WHAT THE TASK REQUIRES —
Return only how many lines in the data include the string "each".

___ DATA FOR THE TASK

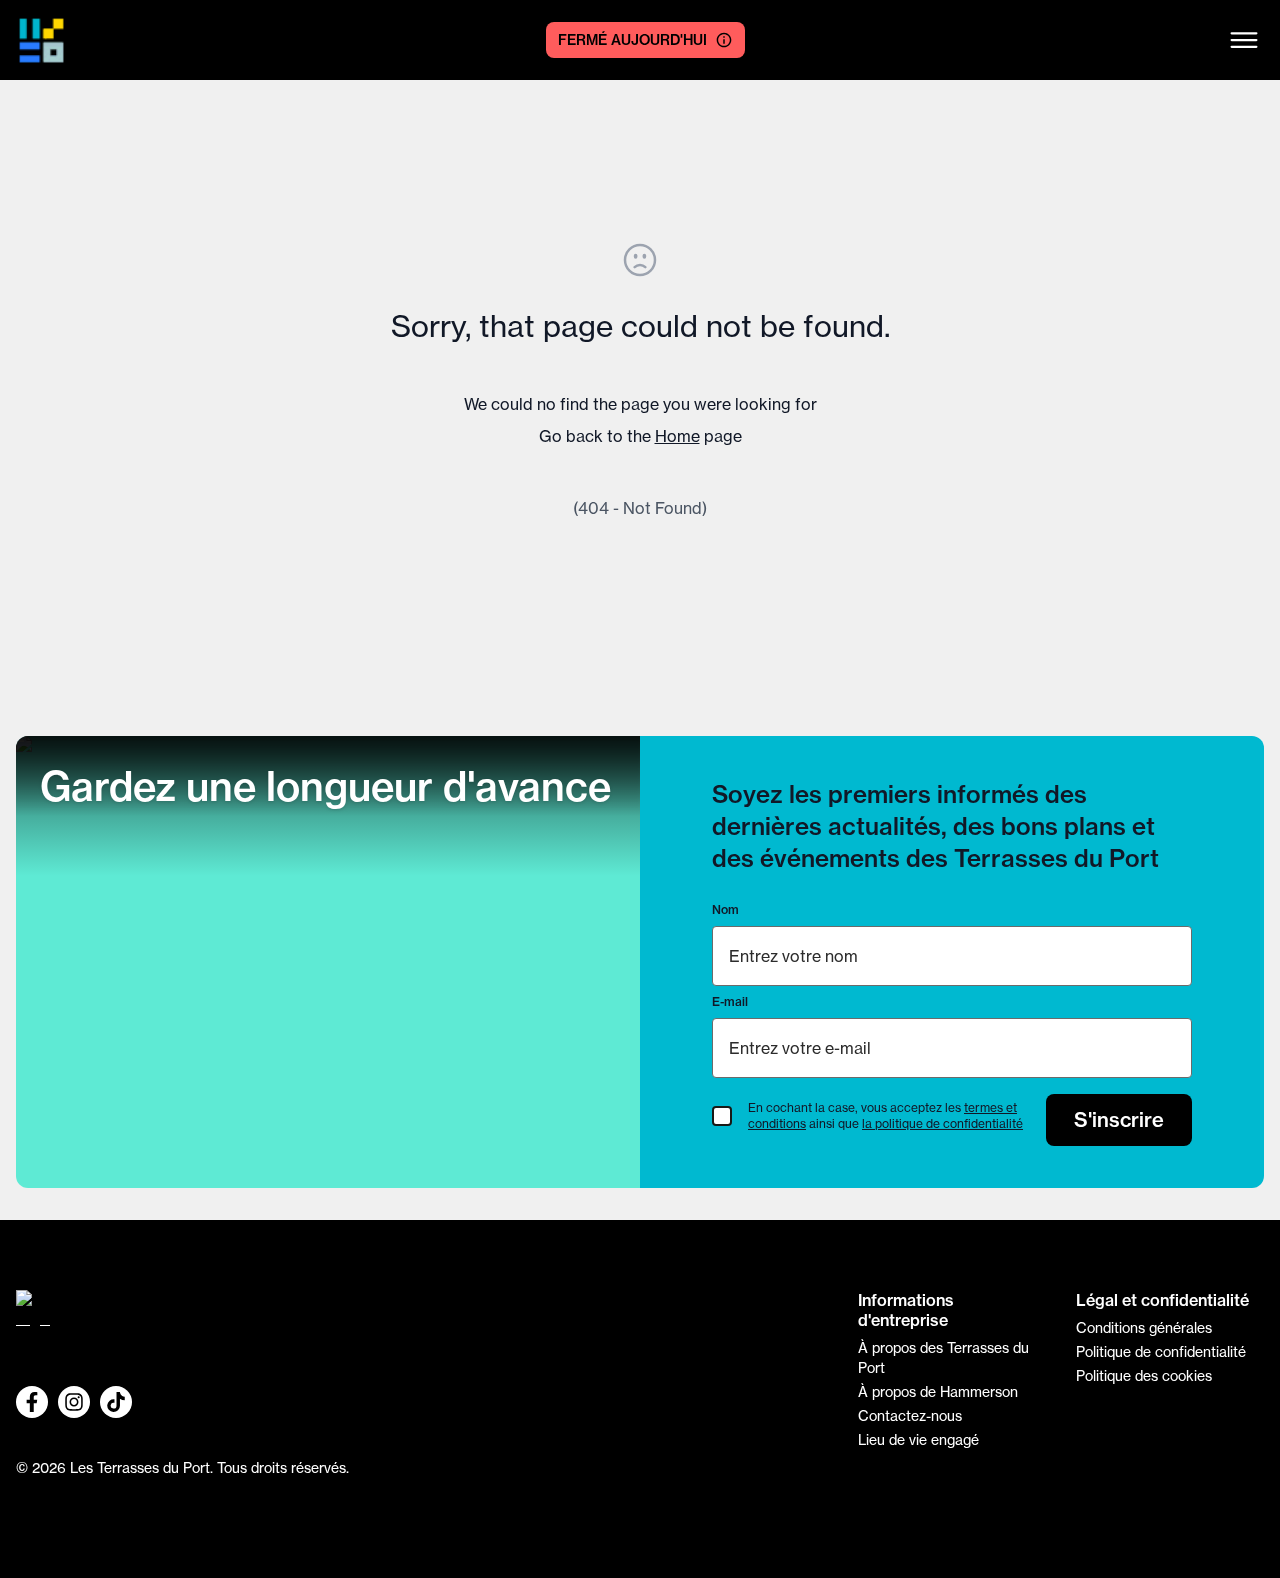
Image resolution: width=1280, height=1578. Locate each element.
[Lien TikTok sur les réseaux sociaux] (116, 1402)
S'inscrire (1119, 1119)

______
___ DATA FOR THE TASK

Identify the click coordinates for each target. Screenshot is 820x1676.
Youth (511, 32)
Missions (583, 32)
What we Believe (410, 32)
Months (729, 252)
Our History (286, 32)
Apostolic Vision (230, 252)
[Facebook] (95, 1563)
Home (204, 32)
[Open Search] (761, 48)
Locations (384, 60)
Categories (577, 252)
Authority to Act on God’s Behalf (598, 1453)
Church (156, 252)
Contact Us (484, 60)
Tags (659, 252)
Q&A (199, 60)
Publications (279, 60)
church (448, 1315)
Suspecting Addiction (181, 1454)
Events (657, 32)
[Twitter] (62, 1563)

______

SOLUTION —
2